The product of a pathological need to categorise and remember every book I've ever read, and my only creative outlet being critiquing others' creativity.
I wasn’t sure that I was ready to delve into a hefty tome like this so soon after finishing my Masters and The Amazing Adventures of Cavalier and Clay. But I heard a snippet of the author being interviewed on the radio and something about her humility and the huge success of the book drew me to it. I loved it. I haven’t even finished yet – I’ve got about 70 pages to go – and while my concentration and passion is waning, I still really, really love this book.
There is a cast of thousands, which for someone like me with the memory of a goldfish is challenging, and I fully disclose and accept that the astrological aspects have gone completely over my head and passed me by. I was so enthralled by the plot and the steady, well paced stream of revelations, that the Part and Chapter endings were little more than an annoyance that required turning the page a couple of extra times. To my discredit, I didn’t even bother pausing to think about the meaning or significance of the signs and images. I suppose I’m lazy, having read the book at face value like that. If I have missed a key aspect, it’s one that isn’t necessary for the book to be eminently readable and compelling.

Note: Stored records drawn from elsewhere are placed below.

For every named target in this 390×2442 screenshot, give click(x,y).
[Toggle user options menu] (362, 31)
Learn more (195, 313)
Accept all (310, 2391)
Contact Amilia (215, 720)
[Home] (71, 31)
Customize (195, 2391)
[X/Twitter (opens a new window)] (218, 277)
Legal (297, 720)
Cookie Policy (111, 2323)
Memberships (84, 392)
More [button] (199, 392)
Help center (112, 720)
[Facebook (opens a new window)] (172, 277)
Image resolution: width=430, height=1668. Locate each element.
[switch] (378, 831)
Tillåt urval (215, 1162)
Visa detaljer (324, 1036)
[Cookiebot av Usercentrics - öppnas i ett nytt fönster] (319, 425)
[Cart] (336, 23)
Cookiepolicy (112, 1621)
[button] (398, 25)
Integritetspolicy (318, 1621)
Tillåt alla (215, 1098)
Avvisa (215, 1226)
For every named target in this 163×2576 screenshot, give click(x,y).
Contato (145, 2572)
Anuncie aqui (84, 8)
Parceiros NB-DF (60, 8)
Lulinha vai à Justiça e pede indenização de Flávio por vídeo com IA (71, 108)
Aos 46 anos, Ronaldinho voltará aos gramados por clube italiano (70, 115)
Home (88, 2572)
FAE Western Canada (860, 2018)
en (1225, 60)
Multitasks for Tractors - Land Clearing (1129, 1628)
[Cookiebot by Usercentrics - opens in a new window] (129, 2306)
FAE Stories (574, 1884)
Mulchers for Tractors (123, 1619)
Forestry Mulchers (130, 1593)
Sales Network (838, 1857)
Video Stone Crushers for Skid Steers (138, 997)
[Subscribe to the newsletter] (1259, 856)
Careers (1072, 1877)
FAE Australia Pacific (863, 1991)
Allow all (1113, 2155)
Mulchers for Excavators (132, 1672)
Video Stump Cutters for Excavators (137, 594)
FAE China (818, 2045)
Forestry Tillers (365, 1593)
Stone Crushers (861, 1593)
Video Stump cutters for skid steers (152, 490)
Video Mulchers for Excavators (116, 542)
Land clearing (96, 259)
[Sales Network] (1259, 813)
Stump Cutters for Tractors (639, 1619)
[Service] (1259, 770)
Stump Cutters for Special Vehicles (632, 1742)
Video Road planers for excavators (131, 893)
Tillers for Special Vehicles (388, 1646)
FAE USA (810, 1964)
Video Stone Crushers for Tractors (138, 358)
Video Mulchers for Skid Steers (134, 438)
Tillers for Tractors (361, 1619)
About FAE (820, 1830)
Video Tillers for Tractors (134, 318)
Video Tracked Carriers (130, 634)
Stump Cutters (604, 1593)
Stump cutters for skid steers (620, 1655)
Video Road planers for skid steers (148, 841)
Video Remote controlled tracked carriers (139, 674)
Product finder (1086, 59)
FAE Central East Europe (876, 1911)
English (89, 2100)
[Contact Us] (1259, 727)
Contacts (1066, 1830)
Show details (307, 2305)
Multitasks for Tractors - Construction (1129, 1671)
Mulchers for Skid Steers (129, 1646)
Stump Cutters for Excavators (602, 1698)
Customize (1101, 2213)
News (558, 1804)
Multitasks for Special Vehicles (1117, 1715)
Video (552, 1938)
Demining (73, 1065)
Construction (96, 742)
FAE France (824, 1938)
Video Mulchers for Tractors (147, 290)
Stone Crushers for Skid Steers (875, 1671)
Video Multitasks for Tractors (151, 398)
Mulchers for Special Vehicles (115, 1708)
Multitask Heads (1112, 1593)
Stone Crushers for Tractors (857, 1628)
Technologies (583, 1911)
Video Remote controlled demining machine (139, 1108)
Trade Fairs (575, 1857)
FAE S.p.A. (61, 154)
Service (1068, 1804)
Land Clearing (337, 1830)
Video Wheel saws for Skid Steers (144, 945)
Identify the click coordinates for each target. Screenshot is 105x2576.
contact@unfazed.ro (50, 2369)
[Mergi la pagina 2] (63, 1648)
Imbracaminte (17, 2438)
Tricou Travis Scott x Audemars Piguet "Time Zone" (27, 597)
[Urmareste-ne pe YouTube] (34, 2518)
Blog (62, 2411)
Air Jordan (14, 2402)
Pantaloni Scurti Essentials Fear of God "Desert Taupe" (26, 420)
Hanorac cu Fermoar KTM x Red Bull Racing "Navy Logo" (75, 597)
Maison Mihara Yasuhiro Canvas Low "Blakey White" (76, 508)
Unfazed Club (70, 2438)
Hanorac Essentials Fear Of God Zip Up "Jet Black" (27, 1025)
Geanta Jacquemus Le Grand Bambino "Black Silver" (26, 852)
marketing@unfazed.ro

I love Catton’s style, and I found her writing beautiful and seamless. Many times I paused and mulled phrases over in my head, smiling and admiring them, but there were none of the unpleasant jolts back to the reality of me reading a book, that are often present and so disturbing in other books set in a different time. Often when reading a book set elsewhere, I will drift in and out of the time period, like the sensation when watching a movie, where a line or a word or a scene will suddenly snap you out of it, and bring you back to the fact of you sitting in a theatre, watching something on a screen.. Where you have been drawn in and ‘in’ the movie, and something jolts you back to being somebody watching the movie.
The passages of dialogue flowed perfectly. The characters are flesh and blood to me, and Hokitika is as real as the Melbourne that I live in. I have a map in my head, and a vivid and intricate understanding of the landscape and townships, the layout of streets, and the stains and discolouration on Anna’s dresses.
This is a deliciously hulking feast of a novel that I was completely taken in by. Then I did that thing I do, where I get toward the end and start sifting through the thoughts and impressions I have, and reading other peoples’ reviews. If my overall impressions have been negative, positive reviews don’t tend to do anything other than make me irrationally angry (I’m thinking, what seems like everyone else’s obsession with Cormac McCarthy). But if I’m basking in a bubble of joy and contentedness, well written and reasoned critical reviews tend to pull me down a few pegs. Reading reviews before I finish books is a stupid compulsion I have, because so often it ruins my reading of the last part of the book and taints my overall impression.
If I had stopped reading at page 630, or the book had finished around then, this would be a different review, and I would have stopped here, to avoid the kind of rambling ‘it was amazing!!!!!!’ kind of crap that I am so good at. But. In the case of The Luminaries, I tend to agree with a couple of reviews I read that the book is too long by a few hundred pages. I was on page 600 when I read Rebecca Foster’s review and thought, wow, brilliant review but I can’t agree. I went home that night and read some more, hit the point at which we start shifting between 1865 and 1866, and .. Rebecca, you are right. Perhaps I don’t read enough crime or mystery to not be shocked and surprised by the revelations that pulled the remaining fragments of plot together. That said, it just turned what had otherwise been a smooth and effortless book into a smooth book that suddenly became clunky and spattered with unnecessary vignettes.
That aside, The Luminaries is one of the most engaging books I have read for a long time. It was so compelling that I was thankful for its length; until the end, I didn’t feel that there had been any slow points to overcome or get through. It was a pleasure, and I don’t want it to end.